I'd like to build a std::string from a std::vector<std::string>.

I could use std::stringsteam, but imagine there is a shorter way:

std::string string_from_vector(const std::vector<std::string> &pieces) {
  std::stringstream ss;

  for(std::vector<std::string>::const_iterator itr = pieces.begin();
      itr != pieces.end();
      ++itr) {
    ss << *itr;
  }

  return ss.str();
}

How else might I do this?

Pickaninny answered 11/3, 2013 at 19:39 Comment(1)
Perhaps std::string res; for (...) { res += *it; }?Hetrick
C
123

C++03

std::string s;
for (std::vector<std::string>::const_iterator i = v.begin(); i != v.end(); ++i)
    s += *i;
return s;

C++11 (the MSVC 2010 subset)

std::string s;
std::for_each(v.begin(), v.end(), [&](const std::string &piece){ s += piece; });
return s;

C++11

std::string s;
for (const auto &piece : v) s += piece;
return s;

Don't use std::accumulate for string concatenation, it is a classic Schlemiel the Painter's algorithm, even worse than the usual example using strcat in C. Without C++11 move semantics, it incurs two unnecessary copies of the accumulator for each element of the vector. Even with move semantics, it still incurs one unnecessary copy of the accumulator for each element.

The three examples above are O(n).

std::accumulate is O(n²) for strings.

You could make std::accumulate O(n) for strings by supplying a custom functor:

std::string s = std::accumulate(v.begin(), v.end(), std::string{},
    [](std::string &s, const std::string &piece) -> decltype(auto) { return s += piece; });

Note that s must be a reference to non-const, the lambda return type must be a reference (hence decltype(auto)), and the body must use += not +.

C++20

In the current draft of what is expected to become C++20, the definition of std::accumulate has been altered to use std::move when appending to the accumulator, so from C++20 onwards, accumulate will be O(n) for strings, and can be used as a one-liner:

std::string s = std::accumulate(v.begin(), v.end(), std::string{});
Calash answered 9/9, 2013 at 17:30 Comment(6)
I like the FP way, but it's a bit weird looking at the moment. Really looking forward to c++20 to clear things up!Trichocyst
How do you come up with the idea that calling operator+= would result in linear growth? Unless you reserve the capacity string might need to relocate the content for every single append-operation.

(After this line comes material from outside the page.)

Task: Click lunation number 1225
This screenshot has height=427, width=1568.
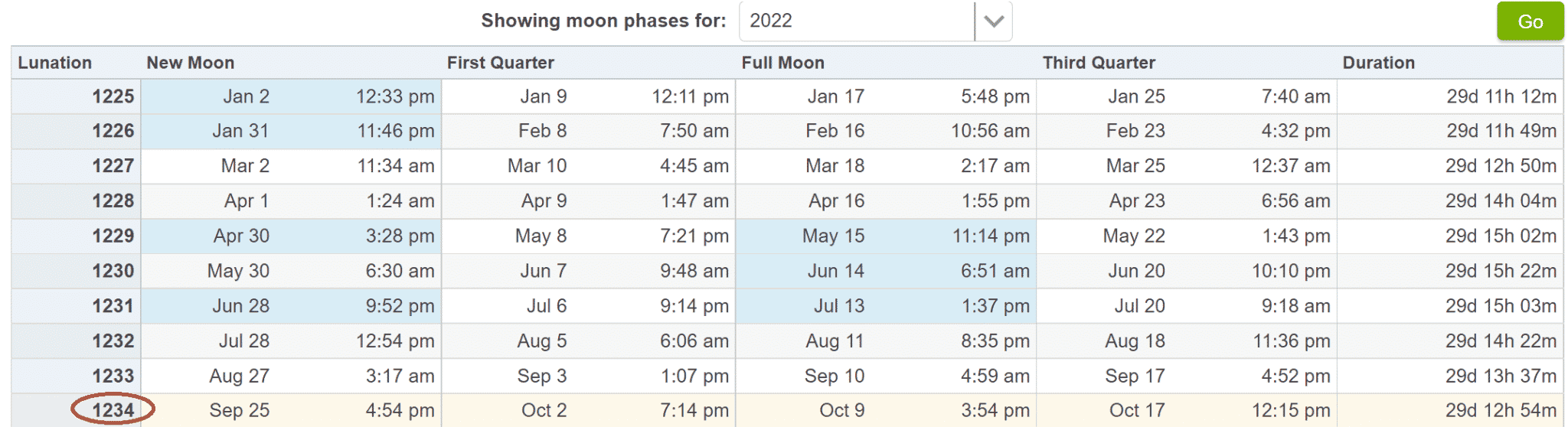Action: tap(113, 96)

That is the same for +=, append and accumulate - they all can be O(n²)Elisabethelisabethville
@Elisabethelisabethville Appending a single character is amortized O(1) in all major implementations. They grow the capacity by an exponential growth factor, so that the frequency of reallocation shrinks as the string grows. So after appending many characters, the total number of characters copied due to reallocation is proportional to the number of characters appended. accumulate being O(n²) would be a very pathological worst case, with O(n) being the average case. Summing the sizes to call reserve could be an optimization or a pessimization depending on the circumstances.Calash
@Calash "in all major implementations." But it is not guaranteed by the standard so your claimed O(n) can very well be O(n²). On the other hand with reserve you would guarantee it to be O(n)Elisabethelisabethville
Is it confirmed C++20 std::accumulate uses std::move ?Formyl
@Formyl Yes: timsong-cpp.github.io/cppwp/n4868/accumulate#2Calash
P
40

You could use the std::accumulate() standard function from the <numeric> header (it works because an overload of operator + is defined for strings which returns the concatenation of its two arguments):

#include <vector>
#include <string>
#include <numeric>
#include <iostream>

int main()
{
    std::vector<std::string> v{"Hello, ", " Cruel ", "World!"};
    std::string s;
    s = accumulate(begin(v), end(v), s);
    std::cout << s; // Will print "Hello, Cruel World!"
}

Alternatively, you could use a more efficient, small for cycle:

#include <vector>
#include <string>
#include <iostream>

int main()
{
    std::vector<std::string> v{"Hello, ", "Cruel ", "World!"};
    std::string result;
    for (auto const& s : v) { result += s; }
    std::cout << result; // Will print "Hello, Cruel World!"
}
Predicament answered 11/3, 2013 at 19:43 Comment(11)
Cute, but careless. It's going to allocate a new string for every single operation, because it uses operator+ and generates a new string, instead of operator+= to modify an existing one.Barrelhouse
I've written a library using which it would be just s = v | sum(); that internally uses += instead of + ;-)Maddie
@BenjaminLindley actually not for every since most implementations just twice capability each reallocLumpy
+1 for using free begin() end() instead of .begin .end member functions.Liggins
@PSIAlt: Huh? Is that sentence missing some words? Because I don't understand it.Barrelhouse
@PSIAlt: Read it again, it allocates a new string for every operation because every operations generates a new string. The doubling-size-optimization doesn't affect this. BenjaminLindley: he's talking about how string "doubles" it's capacity when you put too much in it.Pitre
@BenjaminLindley actually if your dataset is very big, you may first want to iterate a first time and accumulate all the string sizes, reserve() the target string a single time and then iterate again using operator +=. This can avoid a lot of useless reallocations.Bidle
@Bidle but this introduces useless vector iterationLumpy
@PSIAlt which is why I mentioned that it depends on your dataset. Given enough (long) strings in the vector, the cost for iterating twice (with allows us to have a single memory allocation) will be much lower than iterating only once and reallocating the memory several times. How useless and costly do you think it is to copy the same data over and over into larger and larger buffers? ;)Bidle
Using GNU C++ 2011 v5.3.1, I got an error using said example: ' In function 'int main()' error: 's' was not declared in this scope std::cout << s; // Will print "Hello, Cruel World!"'Mott
its result += s + " " if your vector doesn't have spaces between elements.Crandell
N
13

My personal choice would be the range-based for loop, as in Oktalist's answer.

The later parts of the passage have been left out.